[Collection entries]
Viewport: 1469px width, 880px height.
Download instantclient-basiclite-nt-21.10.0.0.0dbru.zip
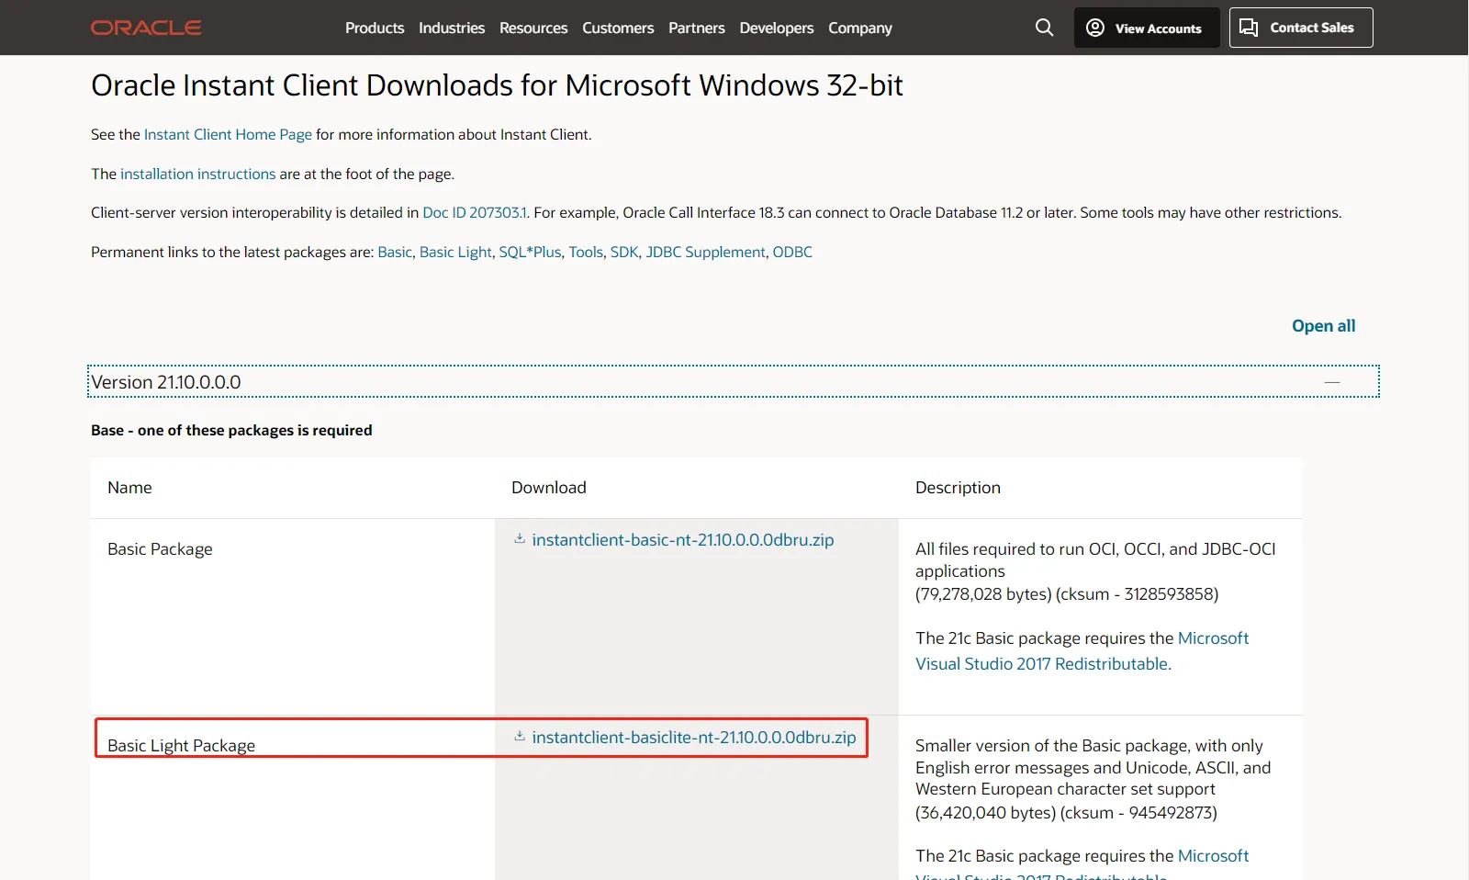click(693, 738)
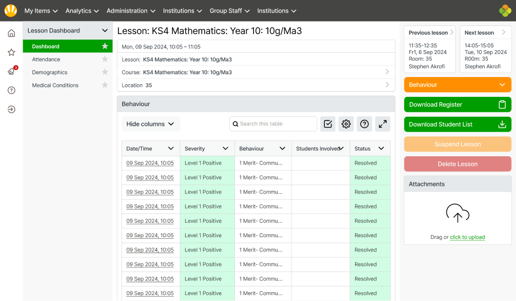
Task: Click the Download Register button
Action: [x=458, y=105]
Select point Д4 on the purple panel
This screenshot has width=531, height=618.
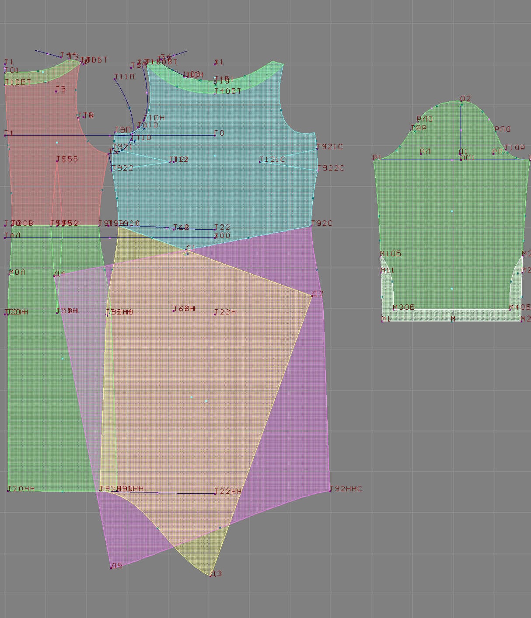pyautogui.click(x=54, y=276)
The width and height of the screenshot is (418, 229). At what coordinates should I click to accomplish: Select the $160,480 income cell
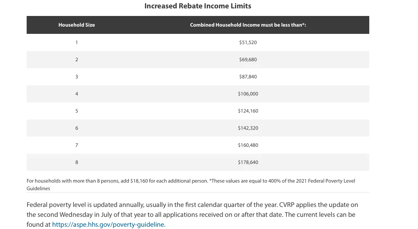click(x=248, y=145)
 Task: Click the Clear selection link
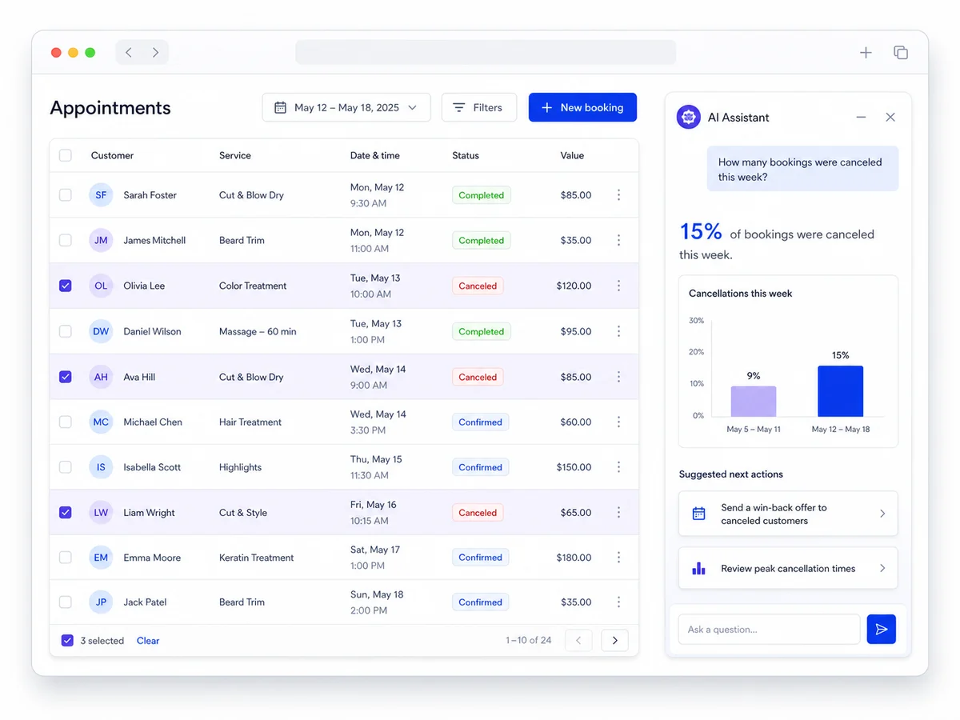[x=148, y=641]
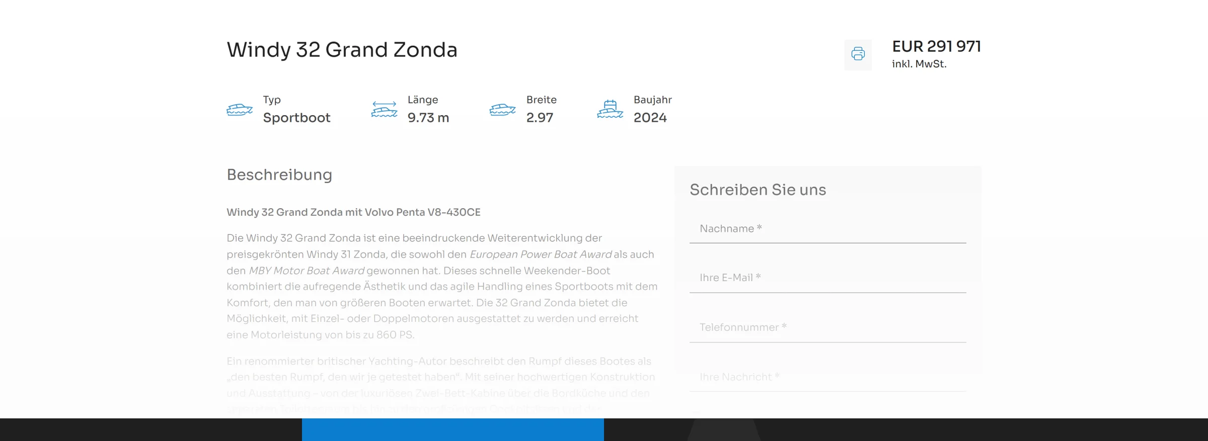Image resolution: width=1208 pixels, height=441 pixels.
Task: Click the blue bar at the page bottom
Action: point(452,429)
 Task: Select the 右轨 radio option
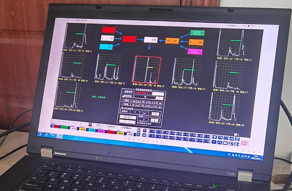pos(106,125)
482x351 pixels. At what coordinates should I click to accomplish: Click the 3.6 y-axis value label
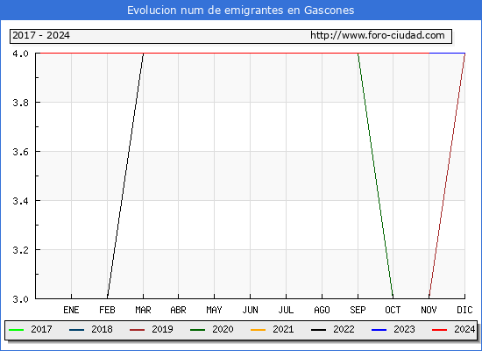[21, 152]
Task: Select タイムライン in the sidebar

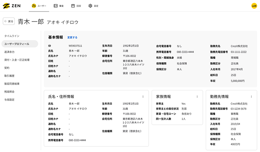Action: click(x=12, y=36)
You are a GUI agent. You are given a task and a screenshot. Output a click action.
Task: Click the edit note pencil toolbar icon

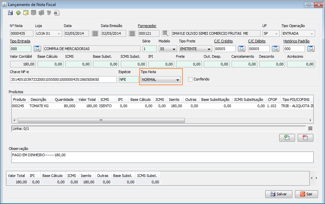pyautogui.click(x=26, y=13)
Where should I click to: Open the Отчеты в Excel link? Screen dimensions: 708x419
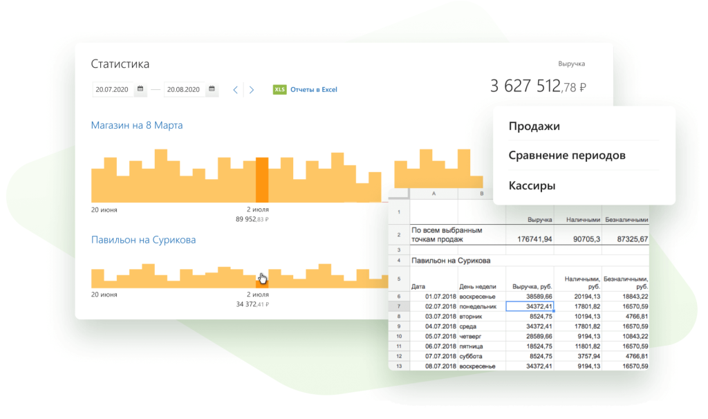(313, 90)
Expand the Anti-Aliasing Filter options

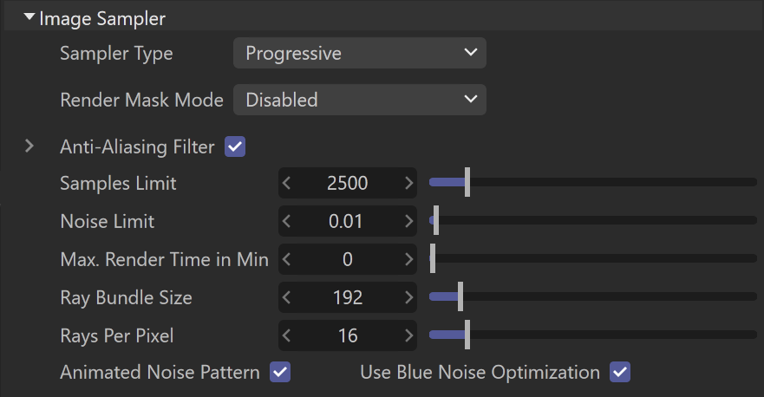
==
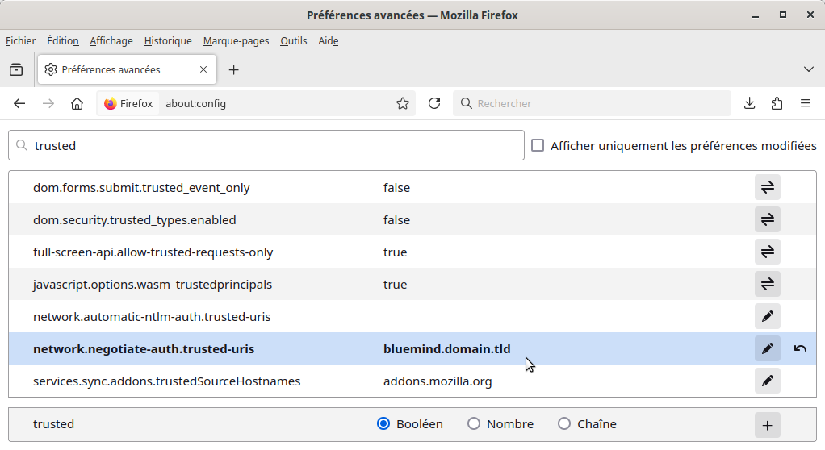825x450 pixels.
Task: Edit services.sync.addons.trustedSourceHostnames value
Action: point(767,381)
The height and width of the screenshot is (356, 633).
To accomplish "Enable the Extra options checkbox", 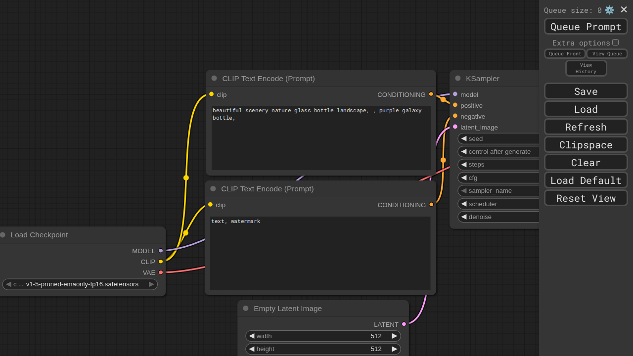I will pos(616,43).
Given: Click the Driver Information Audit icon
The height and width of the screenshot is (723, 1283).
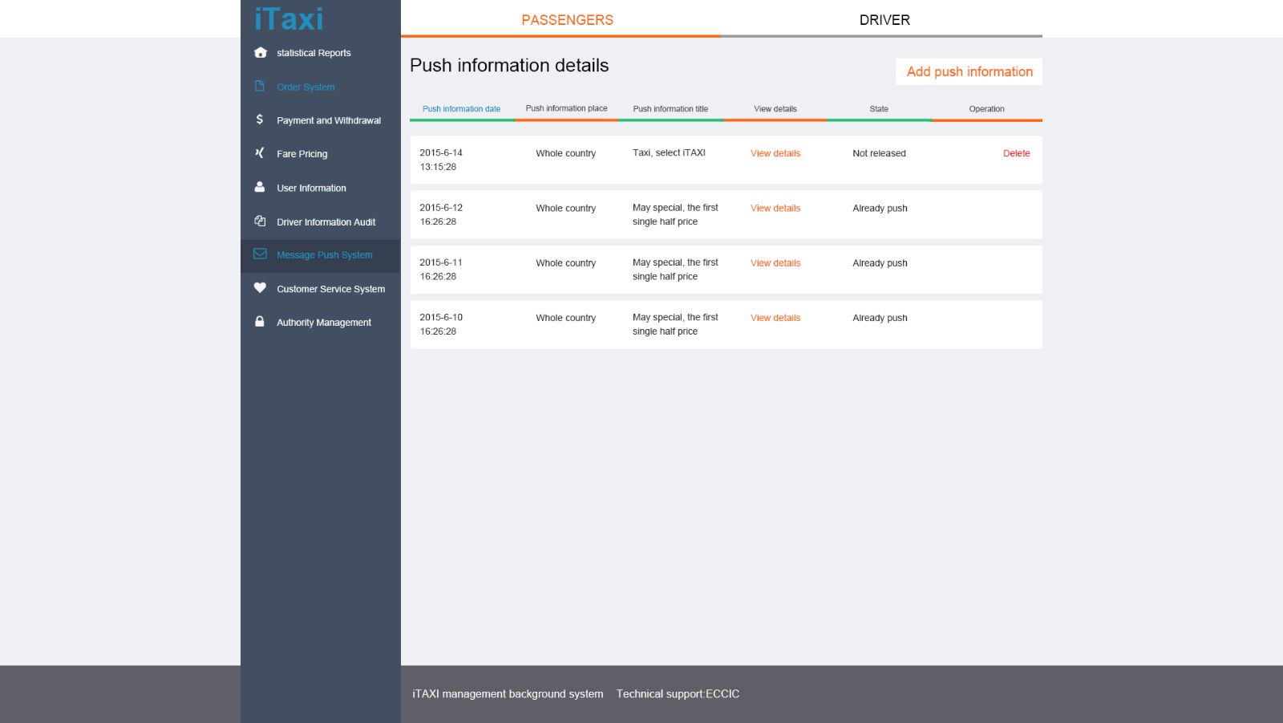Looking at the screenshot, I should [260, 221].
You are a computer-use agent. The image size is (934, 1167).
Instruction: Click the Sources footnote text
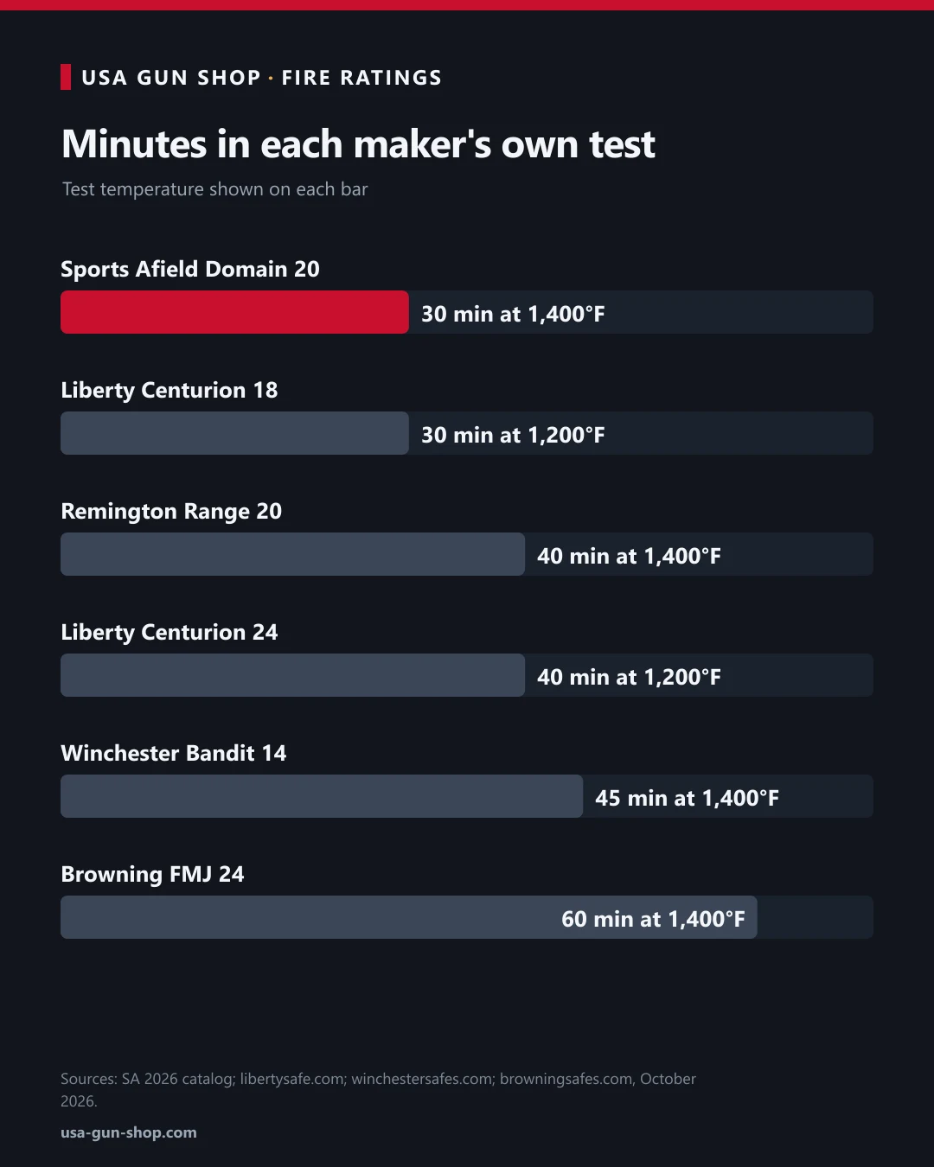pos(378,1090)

§ **Work request**
Go line by line through the data, copying each one that contains the word "agent".

§ **Answer section**
You are a GUI agent. You are given a task and a screenshot. Output a click action.
You are a computer-use agent. The image size is (934, 1167).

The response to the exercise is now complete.